We discovered several new HR metrics that reflect HR variability and have high predictive performance for CP. The first and strongest is a metric we call “RobustSD,” with a low value reflecting a paucity of HR accelerations and decelerations (Fig. 2a). This finding of low variability of HR in week 1 predicting an adverse neurodevelopmental outcome is not surprising and is supported by prior work by us and others.6,9,10,18,19,20,27,28,29 An unexpected discovery that predicted CP at week 37 was very high values of a metric we call LongSD3, which reflects long-term, extremely low-frequency variability. The metric is the cubed value of the difference between HR values 100 s apart. Figure 2b shows 1 h of HR at week 37 for the six babies with CP with the highest values of LongSD3. While the physiology of this HR pattern cannot be known from this retrospective analysis, we speculate that infants at high risk for CP may have atypical autonomic control and abnormal state regulation, leading to frequent spikes in HR.

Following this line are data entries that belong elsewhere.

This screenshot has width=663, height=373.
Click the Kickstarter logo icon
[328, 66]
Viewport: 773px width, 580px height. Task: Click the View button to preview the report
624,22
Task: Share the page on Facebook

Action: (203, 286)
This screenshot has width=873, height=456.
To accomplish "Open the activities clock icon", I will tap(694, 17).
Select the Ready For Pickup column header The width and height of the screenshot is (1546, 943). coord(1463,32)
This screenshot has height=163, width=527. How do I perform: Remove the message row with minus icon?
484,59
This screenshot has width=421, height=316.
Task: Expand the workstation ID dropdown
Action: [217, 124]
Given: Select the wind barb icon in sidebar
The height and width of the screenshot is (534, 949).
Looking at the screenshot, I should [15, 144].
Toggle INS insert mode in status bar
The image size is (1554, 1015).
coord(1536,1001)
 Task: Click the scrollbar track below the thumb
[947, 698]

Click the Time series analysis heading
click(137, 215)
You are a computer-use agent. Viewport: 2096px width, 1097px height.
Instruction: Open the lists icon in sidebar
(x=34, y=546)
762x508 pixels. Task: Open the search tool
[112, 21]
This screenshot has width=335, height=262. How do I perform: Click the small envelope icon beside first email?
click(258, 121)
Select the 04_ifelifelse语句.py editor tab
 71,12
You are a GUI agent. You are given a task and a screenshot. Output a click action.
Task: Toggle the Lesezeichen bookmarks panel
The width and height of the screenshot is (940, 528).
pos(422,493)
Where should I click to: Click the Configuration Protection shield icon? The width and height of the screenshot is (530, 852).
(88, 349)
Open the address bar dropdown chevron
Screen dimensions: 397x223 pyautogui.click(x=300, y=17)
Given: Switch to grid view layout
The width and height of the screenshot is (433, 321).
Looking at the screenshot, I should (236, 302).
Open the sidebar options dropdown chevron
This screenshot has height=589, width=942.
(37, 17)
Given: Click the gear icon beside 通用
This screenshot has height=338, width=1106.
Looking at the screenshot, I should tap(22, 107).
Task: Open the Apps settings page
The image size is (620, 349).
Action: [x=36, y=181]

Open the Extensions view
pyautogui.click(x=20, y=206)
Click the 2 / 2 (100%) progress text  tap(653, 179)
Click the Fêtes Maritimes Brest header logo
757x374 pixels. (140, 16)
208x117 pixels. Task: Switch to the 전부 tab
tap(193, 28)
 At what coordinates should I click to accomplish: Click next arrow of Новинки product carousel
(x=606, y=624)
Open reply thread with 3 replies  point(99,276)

A major strength of our study is the availability of continuous HR data from a large number of NICU patients and our ability to deploy thousands of time series operations to discover novel HR patterns predicting long-term neuromotor dysfunction. A limitation of the study is that the monitors used at our site only display the average HR every 2 s. Other sites use monitors that display HR every second, which would require some minor modification of the algorithms before implementation. To overcome this site variability and concerns about aliasing, models could be developed directly from the interbeat RR intervals derived from ECG waveforms. The tradeoff is the significant amount of additional data processing and management required and this may not be practical in resource-limited settings. Several other limitations deserve consideration. First, given the retrospective nature of this work, we are not able to discern whether the atypical HR pattern of high LongSD3 represents abnormal state regulation or response to external stimuli. Second, we only have standard neuroimaging (head ultrasound) and not MRI, which has some predictive value for CP. Third, we did not account for all the clinical variables that may contribute to CP risk either prenatally (intrauterine inflammation, hypoxia/ischemia, genetics), or postnatally (hypocapnia, hypoxia/ischemia, sepsis, dexamethasone exposure).30 And finally, we did not include physical examination as an assessment for CP risk. Our NICU only recently implemented routine General Movement Assessment for preterm infants.31 Presence of cramped synchronized general movements has a good ability to discriminate CP risk, but we do not have general movement assessment results for the majority of infants included in this study.32 It is possible that, since the performance of general movement assessment is not feasible for all infants in all NICUs, discovering biomarkers such as atypical HR patterns may identify the highest-risk infants that might benefit from this specialized assessment. Another potential use of HR pattern analysis is for risk stratification in clinical trials of neuroprotective agents.

Conclusions

Using HCTSA of every-2-s HR data from NICU bedside monitors, we discovered metrics in preterm NICU patients that reflect atypical HR variability and add to clinical variables to predict CP. With further development and external validation in large multicenter cohorts, HR analysis may serve as a biomarker for CP prediction, identifying the highest-risk patients for targeted therapies prior to and after NICU discharge. Earlier therapies during periods of rapid brain development may, in turn, improve long-term functional outcomes.